Compaoré aurait compris cela plus tôt qu’il se serait peut-être abstenu de se faire le complice de ceux qui étaient dérangés par les discours et les actes de Sankara ou de prêter main forte à Sarkozy pour la déportation de Laurent Gbagbo à la Cour pénale internationale.

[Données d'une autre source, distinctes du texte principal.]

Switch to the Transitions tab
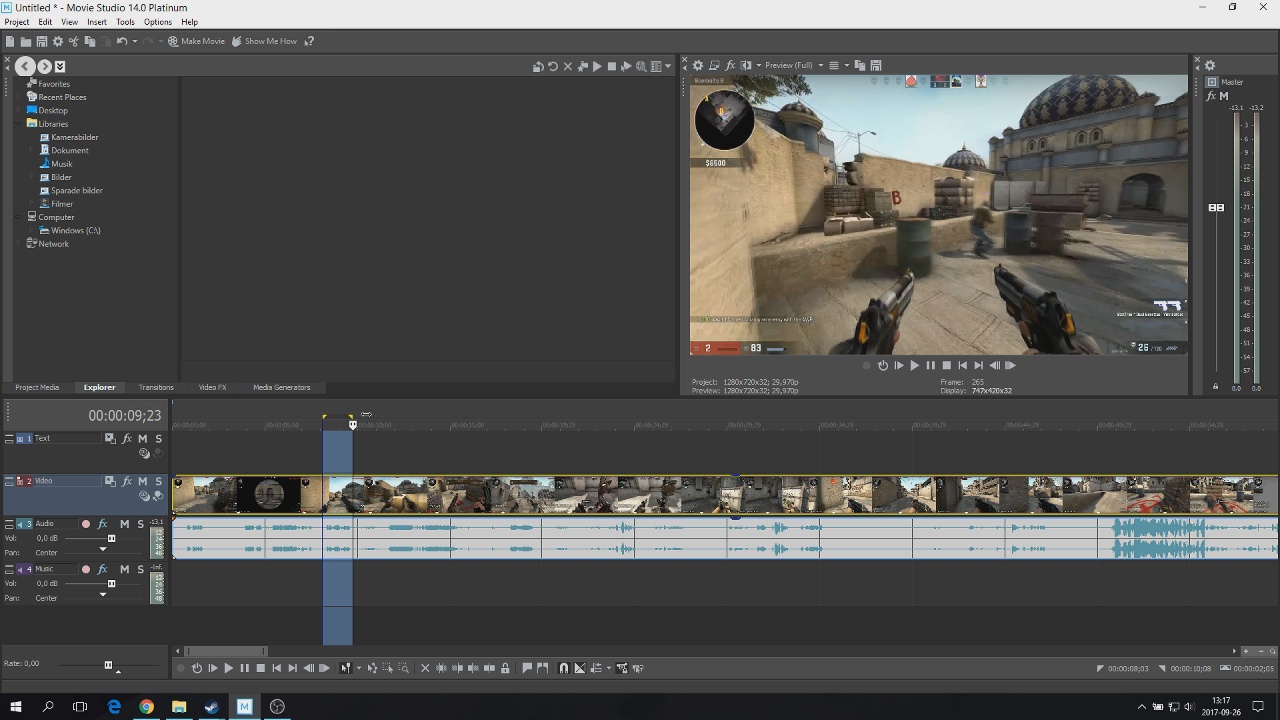 155,387
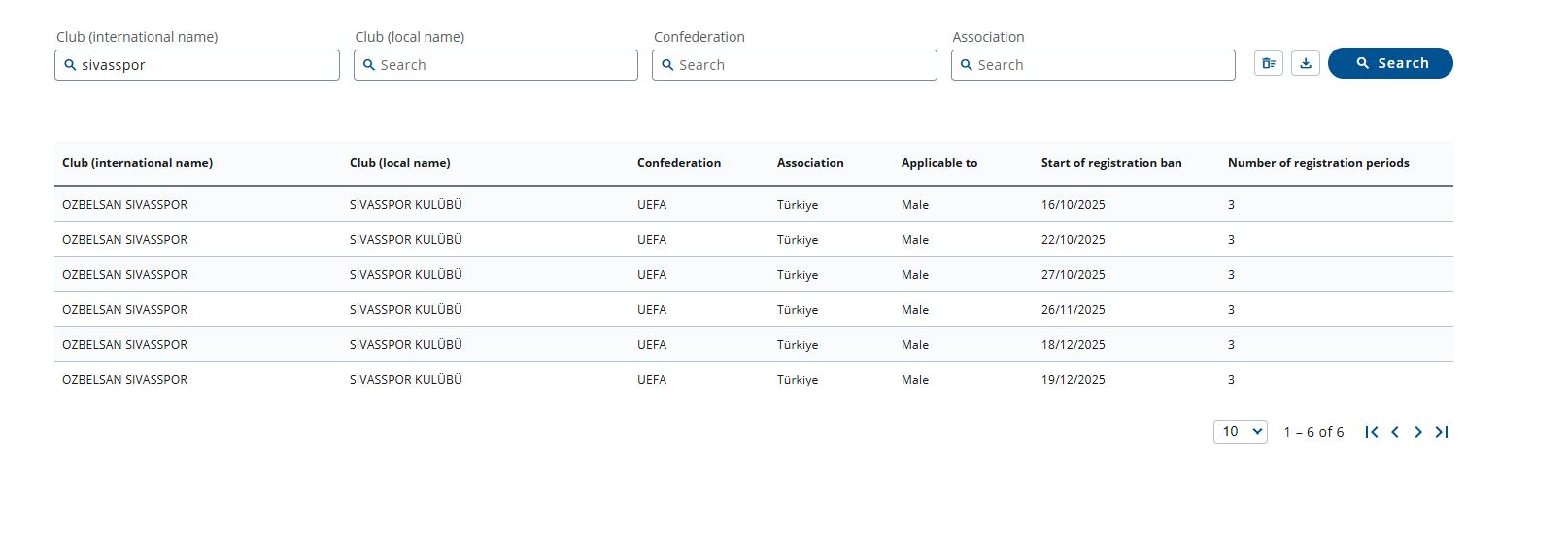The width and height of the screenshot is (1568, 537).
Task: Click the clear filters trash icon
Action: (x=1268, y=63)
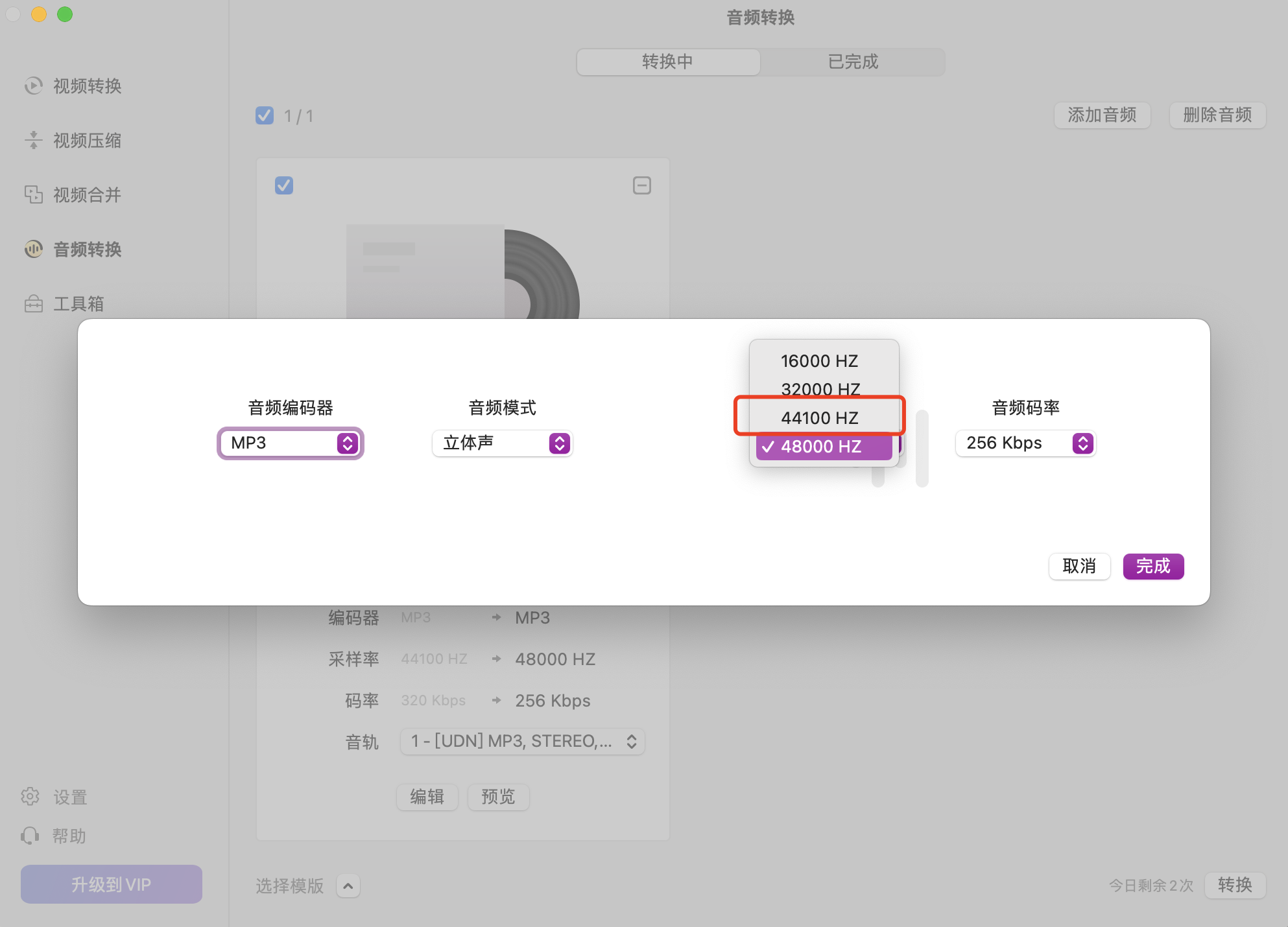Image resolution: width=1288 pixels, height=927 pixels.
Task: Switch to the 已完成 tab
Action: [x=852, y=62]
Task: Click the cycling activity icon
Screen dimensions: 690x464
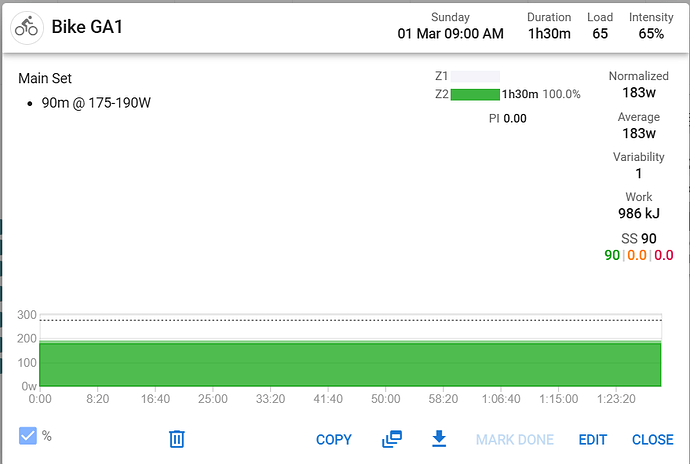Action: (x=27, y=26)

Parlant des colonisés, Montaigne écrivait en 1588 : “Ce qui les a vaincus, ce sont les ruses et les boniments avec lesquels les conquérants les ont trompés… Nous nous sommes servis de leur ignorance et de leur inexpérience pour les mener à la trahison, à la luxure, à la cupidité et à la cruauté, sur le modèle de nos mœurs… Tant de villes rasées, tant de nations exterminées, tant de millions d’hommes passés au fil de l’épée… Méprisables victoires !” (Cf. Les Essais, livre III, chap. VI)
Si un bon nombre de Noirs ne sont plus dupes des boniments, des ruses et de la duplicité des Blancs, d’autres Noirs (une minorité, fort heureusement), présents dans nos universités, dans les congrégations religieuses, dans la politique africaine, etc., continuent malheureusement d’adhérer facilement au mensonge selon lequel la France est notre amie et nous veut du bien. Le pire, c’est que, pour être dans les bonnes grâces du Blanc, ces Noirs complexés, indignes et stupides n’hésiteront pas à salir, à trahir, voire à éliminer les frères qui refusent de courber l’échine devant le Blanc. Pauvres d’eux, dirait Meka !
Que l’on nous comprenne bien ici : Notre intention n’est nullement d’inviter les Noirs à détester les Blancs. Sortir de notre naïveté, devenir lucides et vigilants, tel est l’unique but assigné à cette modeste réflexion.